== DESCRIPTION OF THE TASK ==
Reproduce the material below verbatim, keeping every line in its original order.

Records from a pointing dataset:
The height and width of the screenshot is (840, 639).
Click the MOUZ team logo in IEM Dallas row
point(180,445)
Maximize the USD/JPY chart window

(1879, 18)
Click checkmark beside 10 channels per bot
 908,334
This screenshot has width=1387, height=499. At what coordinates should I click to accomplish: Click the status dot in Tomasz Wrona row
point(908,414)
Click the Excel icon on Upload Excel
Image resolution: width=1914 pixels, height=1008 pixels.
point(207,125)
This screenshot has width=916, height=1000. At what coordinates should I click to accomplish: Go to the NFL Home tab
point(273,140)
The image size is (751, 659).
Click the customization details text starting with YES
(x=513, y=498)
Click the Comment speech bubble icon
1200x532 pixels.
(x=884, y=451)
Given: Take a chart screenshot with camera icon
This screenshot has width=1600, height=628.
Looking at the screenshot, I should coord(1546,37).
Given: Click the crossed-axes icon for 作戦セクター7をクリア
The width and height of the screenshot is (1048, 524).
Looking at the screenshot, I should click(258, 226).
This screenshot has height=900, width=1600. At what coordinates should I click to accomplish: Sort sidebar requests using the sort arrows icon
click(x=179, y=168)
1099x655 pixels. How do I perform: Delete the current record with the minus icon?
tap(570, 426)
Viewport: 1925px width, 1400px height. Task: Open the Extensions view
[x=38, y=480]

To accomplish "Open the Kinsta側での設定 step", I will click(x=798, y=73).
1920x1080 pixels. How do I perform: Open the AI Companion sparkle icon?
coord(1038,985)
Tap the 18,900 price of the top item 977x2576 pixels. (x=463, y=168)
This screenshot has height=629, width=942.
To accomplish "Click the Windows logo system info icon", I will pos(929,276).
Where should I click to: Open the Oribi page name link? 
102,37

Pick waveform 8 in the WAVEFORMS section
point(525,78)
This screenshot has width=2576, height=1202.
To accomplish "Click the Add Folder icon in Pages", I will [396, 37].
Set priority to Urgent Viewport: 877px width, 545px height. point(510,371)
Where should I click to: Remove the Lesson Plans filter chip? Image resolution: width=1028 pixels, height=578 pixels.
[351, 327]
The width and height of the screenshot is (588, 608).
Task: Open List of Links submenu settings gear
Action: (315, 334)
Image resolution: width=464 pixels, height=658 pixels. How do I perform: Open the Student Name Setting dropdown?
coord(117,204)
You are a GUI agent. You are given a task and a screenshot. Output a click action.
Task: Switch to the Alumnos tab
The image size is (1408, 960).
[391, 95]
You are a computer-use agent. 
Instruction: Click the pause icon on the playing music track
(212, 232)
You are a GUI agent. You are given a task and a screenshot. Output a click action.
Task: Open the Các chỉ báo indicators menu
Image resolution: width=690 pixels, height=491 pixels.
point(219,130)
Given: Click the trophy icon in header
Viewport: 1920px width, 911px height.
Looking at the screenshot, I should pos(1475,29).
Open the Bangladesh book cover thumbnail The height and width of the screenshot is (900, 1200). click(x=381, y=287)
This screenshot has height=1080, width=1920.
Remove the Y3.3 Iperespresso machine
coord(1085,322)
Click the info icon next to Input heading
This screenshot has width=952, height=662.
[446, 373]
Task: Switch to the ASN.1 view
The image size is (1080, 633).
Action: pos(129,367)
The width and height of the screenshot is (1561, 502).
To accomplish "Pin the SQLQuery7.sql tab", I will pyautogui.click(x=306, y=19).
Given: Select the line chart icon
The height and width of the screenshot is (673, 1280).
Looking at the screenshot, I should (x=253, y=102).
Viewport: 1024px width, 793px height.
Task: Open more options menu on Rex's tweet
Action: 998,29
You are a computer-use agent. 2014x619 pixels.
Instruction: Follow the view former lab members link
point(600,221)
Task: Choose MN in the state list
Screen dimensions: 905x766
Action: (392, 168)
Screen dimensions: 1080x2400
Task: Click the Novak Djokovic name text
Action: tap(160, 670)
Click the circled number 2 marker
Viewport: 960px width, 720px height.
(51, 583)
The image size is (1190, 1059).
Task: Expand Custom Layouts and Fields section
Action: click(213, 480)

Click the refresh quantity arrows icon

== COMPLETED TASK ==
The height and width of the screenshot is (840, 639).
Click the MOUZ team logo in IEM Dallas row
point(180,445)
Maximize the USD/JPY chart window

(1879, 18)
Click checkmark beside 10 channels per bot
 908,334
This screenshot has width=1387, height=499. At what coordinates should I click to accomplish: Click the status dot in Tomasz Wrona row
point(908,414)
Click the Excel icon on Upload Excel
Image resolution: width=1914 pixels, height=1008 pixels.
point(207,125)
This screenshot has width=916, height=1000. At what coordinates should I click to accomplish: Go to the NFL Home tab
point(273,140)
The image size is (751, 659).
Click the customization details text starting with YES
(x=513, y=498)
Click the Comment speech bubble icon
1200x532 pixels.
(x=884, y=451)
Given: Take a chart screenshot with camera icon
This screenshot has width=1600, height=628.
Looking at the screenshot, I should coord(1546,37).
Given: Click the crossed-axes icon for 作戦セクター7をクリア
The width and height of the screenshot is (1048, 524).
Looking at the screenshot, I should click(258, 226).
This screenshot has height=900, width=1600. At what coordinates should I click to accomplish: Sort sidebar requests using the sort arrows icon
click(x=179, y=168)
1099x655 pixels. How do I perform: Delete the current record with the minus icon?
tap(570, 426)
Viewport: 1925px width, 1400px height. Task: Open the Extensions view
[x=38, y=480]

To accomplish "Open the Kinsta側での設定 step", I will click(x=798, y=73).
1920x1080 pixels. How do I perform: Open the AI Companion sparkle icon?
coord(1038,985)
Tap the 18,900 price of the top item 977x2576 pixels. (x=463, y=168)
This screenshot has height=629, width=942.
To accomplish "Click the Windows logo system info icon", I will pos(929,276).
Where should I click to: Open the Oribi page name link? 
102,37

Pick waveform 8 in the WAVEFORMS section
point(525,78)
This screenshot has width=2576, height=1202.
To accomplish "Click the Add Folder icon in Pages", I will [396, 37].
Set priority to Urgent Viewport: 877px width, 545px height. point(510,371)
Where should I click to: Remove the Lesson Plans filter chip? Image resolution: width=1028 pixels, height=578 pixels.
[351, 327]
The width and height of the screenshot is (588, 608).
Task: Open List of Links submenu settings gear
Action: (315, 334)
Image resolution: width=464 pixels, height=658 pixels. How do I perform: Open the Student Name Setting dropdown?
coord(117,204)
You are a GUI agent. You are given a task and a screenshot. Output a click action.
Task: Switch to the Alumnos tab
The image size is (1408, 960).
[391, 95]
You are a computer-use agent. 
Instruction: Click the pause icon on the playing music track
(212, 232)
You are a GUI agent. You are given a task and a screenshot. Output a click action.
Task: Open the Các chỉ báo indicators menu
Image resolution: width=690 pixels, height=491 pixels.
point(219,130)
Given: Click the trophy icon in header
Viewport: 1920px width, 911px height.
Looking at the screenshot, I should pos(1475,29).
Open the Bangladesh book cover thumbnail The height and width of the screenshot is (900, 1200). click(x=381, y=287)
This screenshot has height=1080, width=1920.
Remove the Y3.3 Iperespresso machine
coord(1085,322)
Click the info icon next to Input heading
This screenshot has width=952, height=662.
[446, 373]
Task: Switch to the ASN.1 view
The image size is (1080, 633).
Action: pos(129,367)
The width and height of the screenshot is (1561, 502).
To accomplish "Pin the SQLQuery7.sql tab", I will pyautogui.click(x=306, y=19).
Given: Select the line chart icon
The height and width of the screenshot is (673, 1280).
Looking at the screenshot, I should (x=253, y=102).
Viewport: 1024px width, 793px height.
Task: Open more options menu on Rex's tweet
Action: 998,29
You are a computer-use agent. 2014x619 pixels.
Instruction: Follow the view former lab members link
point(600,221)
Task: Choose MN in the state list
Screen dimensions: 905x766
Action: (392, 168)
Screen dimensions: 1080x2400
Task: Click the Novak Djokovic name text
Action: tap(160, 670)
Click the circled number 2 marker
Viewport: 960px width, 720px height.
(51, 583)
The image size is (1190, 1059).
Task: Expand Custom Layouts and Fields section
Action: click(213, 480)

Click the refresh quantity arrows icon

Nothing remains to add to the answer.